A self-healing material is capable of repairing itself back to its original state. Many old concrete structures exhibit this self-healing phenomenon due to unhydrated cement in the concrete. When unhydrated cement is exposed to water and carbon dioxide, calcium carbonate forms and seals the cracks. However, newer concrete structures are less likely to exhibit self-healing because they contain less unhydrated cement.

Researchers began experimenting with self-healing concrete in the 1990s, looking for ways more reliable than unhydrated cement to encourage self-healing. Many self-healing strategies use bacteria; when water seeps into a crack, it activates the bacteria to multiply and combine with calcium to form limestone. Some creative researchers tried fungal spores; when water and oxygen reach the fungal spores, they germinate, grow, and precipitate calcium carbonate.

However, not all currently-studied techniques to encourage self-healing require living organisms. Today’s video highlights research investigating one of these non-living techniques.

Since 2014, the Cambridge team uses a Dolomite Microfluidics system to create their double emulsion microcapsules. The microcapsules contain ‘healing’ agents that stabilize concrete when a crack breaks the microcapsules. Credit: BBC Richard Westcott, YouTube

Abir Al-Tabbaa, professor of geotechnical engineering at the University of Cambridge, leads a Cambridge research team working on the EPSRC-funded Resilient Materials 4 Life (RM4L). RM4L is a follow-up program to the three-year Materials for Life (M4L) project, which investigated development of self-healing cementitious construction materials. The goal of RM4L is to transform construction materials by 2022 using a biomimetic approach, i.e., using synthetic methods to mimic natural processes.

The Cambridge team works with three other United Kingdom universities and industry partners, and each group focuses on a different self-healing technique. At Cambridge, the focus is development of microcapsules containing mineral healing agents.

“We are hoping to overcome [concrete cracking] by adding microcapsules filled with ‘healing’ agents—such as minerals, epoxy or polyurethane—to the concrete before it is used,” says Livia Ribeiro de Souza, a postdoctoral researcher in the Cambridge group, in a news release. “The idea is that, as cracks begin to form, they rupture the microcapsules, releasing their payload and stabilizing the material.”

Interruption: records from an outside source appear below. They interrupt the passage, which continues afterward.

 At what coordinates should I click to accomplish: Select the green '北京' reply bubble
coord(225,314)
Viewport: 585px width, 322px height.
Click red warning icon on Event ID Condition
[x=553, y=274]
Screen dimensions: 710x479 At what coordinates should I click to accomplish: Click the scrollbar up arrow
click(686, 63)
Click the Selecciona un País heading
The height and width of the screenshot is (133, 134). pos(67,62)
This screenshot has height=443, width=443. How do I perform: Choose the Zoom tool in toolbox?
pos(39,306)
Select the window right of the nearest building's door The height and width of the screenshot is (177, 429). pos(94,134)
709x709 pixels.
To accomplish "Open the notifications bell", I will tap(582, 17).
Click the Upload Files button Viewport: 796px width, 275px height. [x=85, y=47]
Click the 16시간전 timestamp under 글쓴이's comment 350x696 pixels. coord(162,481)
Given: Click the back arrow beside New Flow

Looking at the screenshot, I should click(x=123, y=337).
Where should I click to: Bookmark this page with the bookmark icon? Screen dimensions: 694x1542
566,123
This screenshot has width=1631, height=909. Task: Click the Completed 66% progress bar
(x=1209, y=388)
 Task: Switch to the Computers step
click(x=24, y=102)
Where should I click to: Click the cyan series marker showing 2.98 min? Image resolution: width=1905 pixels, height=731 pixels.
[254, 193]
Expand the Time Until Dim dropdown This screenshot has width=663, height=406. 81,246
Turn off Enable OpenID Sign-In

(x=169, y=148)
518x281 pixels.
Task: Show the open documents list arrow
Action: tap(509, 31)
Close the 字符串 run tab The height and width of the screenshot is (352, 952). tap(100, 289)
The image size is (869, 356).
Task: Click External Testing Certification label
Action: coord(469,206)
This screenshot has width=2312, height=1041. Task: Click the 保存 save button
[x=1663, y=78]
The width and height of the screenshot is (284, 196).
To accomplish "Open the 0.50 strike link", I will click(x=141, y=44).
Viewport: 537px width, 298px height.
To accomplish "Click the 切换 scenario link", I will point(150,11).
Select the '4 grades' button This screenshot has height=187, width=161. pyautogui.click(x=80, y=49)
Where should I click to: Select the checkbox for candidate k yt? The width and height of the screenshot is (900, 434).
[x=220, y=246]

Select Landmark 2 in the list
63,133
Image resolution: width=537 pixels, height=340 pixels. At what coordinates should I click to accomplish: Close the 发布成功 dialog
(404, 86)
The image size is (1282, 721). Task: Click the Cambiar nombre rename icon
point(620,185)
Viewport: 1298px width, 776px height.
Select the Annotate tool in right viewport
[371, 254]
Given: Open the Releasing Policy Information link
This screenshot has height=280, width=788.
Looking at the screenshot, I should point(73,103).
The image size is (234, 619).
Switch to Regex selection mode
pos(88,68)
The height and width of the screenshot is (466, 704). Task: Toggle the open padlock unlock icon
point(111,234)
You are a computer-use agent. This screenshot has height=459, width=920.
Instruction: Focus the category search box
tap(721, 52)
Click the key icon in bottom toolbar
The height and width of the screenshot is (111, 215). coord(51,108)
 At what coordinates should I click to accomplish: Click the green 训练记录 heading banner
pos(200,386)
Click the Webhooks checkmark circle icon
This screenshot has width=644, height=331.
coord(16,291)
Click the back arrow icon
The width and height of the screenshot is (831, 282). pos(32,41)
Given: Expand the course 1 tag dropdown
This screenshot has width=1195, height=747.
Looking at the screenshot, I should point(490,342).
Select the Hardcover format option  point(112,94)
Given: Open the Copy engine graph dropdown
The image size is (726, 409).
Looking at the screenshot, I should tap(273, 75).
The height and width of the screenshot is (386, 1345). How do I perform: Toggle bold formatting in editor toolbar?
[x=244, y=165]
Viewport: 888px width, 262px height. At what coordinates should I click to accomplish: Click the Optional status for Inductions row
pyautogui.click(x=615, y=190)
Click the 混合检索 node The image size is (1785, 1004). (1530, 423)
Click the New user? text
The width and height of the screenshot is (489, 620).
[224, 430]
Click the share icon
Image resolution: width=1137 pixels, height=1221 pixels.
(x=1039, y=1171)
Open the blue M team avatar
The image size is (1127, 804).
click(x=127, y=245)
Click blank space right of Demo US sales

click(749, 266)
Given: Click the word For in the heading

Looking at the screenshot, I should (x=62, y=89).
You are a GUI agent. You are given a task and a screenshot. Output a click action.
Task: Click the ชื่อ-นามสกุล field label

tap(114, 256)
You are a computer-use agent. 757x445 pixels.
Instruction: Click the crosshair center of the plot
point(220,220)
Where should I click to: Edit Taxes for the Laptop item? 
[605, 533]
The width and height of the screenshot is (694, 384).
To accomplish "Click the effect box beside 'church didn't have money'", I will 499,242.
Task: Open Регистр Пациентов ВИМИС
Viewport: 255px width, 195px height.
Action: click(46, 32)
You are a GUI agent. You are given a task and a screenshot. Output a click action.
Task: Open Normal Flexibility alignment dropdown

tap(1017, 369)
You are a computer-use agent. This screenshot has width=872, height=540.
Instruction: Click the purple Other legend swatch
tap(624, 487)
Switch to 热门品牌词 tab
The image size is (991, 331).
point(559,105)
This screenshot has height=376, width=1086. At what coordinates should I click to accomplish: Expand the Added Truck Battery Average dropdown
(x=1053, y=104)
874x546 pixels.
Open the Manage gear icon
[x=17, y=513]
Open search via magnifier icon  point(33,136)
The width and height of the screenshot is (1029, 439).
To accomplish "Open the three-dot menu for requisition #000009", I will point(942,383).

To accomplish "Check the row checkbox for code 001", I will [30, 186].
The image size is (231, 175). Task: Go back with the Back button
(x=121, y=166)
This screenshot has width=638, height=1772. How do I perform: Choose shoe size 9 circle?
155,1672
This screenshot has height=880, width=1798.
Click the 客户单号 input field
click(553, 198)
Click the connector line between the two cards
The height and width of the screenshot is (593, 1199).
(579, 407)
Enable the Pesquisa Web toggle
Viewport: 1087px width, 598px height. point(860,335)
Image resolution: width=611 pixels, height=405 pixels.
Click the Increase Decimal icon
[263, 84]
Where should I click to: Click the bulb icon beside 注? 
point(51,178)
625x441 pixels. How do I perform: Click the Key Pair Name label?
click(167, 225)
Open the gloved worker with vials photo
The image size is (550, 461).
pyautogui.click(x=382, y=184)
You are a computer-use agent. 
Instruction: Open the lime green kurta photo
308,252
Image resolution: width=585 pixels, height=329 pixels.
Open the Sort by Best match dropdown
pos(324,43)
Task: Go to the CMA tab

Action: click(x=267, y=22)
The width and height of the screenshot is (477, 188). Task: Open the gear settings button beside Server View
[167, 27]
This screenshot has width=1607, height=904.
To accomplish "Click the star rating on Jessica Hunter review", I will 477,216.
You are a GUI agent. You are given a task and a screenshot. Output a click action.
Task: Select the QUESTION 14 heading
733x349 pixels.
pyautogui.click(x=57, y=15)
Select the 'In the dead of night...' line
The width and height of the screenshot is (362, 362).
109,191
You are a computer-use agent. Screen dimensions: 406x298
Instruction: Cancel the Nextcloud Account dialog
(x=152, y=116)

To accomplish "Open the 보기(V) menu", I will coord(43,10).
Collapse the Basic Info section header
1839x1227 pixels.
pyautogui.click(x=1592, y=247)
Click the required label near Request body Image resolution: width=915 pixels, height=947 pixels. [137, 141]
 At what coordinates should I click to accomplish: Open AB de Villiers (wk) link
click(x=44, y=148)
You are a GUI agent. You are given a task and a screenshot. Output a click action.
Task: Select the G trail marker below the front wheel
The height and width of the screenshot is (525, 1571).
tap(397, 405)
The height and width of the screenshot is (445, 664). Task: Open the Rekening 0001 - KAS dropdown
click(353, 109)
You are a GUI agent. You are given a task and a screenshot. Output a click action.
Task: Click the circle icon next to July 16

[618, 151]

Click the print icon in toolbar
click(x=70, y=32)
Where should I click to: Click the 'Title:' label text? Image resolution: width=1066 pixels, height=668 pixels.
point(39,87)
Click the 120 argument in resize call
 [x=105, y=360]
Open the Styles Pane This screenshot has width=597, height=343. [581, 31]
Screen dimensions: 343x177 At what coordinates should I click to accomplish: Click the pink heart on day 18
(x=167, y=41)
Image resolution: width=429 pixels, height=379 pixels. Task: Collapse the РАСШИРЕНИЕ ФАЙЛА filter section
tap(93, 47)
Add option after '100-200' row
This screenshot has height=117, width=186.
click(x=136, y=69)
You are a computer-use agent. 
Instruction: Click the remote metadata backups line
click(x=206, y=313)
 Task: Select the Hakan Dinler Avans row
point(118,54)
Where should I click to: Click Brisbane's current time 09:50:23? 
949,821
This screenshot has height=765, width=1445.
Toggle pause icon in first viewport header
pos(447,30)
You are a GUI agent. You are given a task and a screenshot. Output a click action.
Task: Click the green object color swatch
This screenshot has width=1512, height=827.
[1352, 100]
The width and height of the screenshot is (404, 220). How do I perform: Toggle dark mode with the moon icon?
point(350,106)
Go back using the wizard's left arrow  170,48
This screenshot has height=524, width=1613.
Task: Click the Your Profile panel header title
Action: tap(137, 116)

In today’s video, several members of the Cambridge research team talk with BBC about their research and show what the microcapsules look like in action.

No one at this point knows which self-healing technique will work best in construction. Based on results from the first site trial during project M4L, though, “different self-healing techniques will be best suited to different applications and … it will therefore be necessary to clearly identify the damage mechanism that is being targeted to tailor the technique that is adopted.”

Hopefully for us, the best technique for roads will be identified soon—I for one can’t wait to see road construction decrease!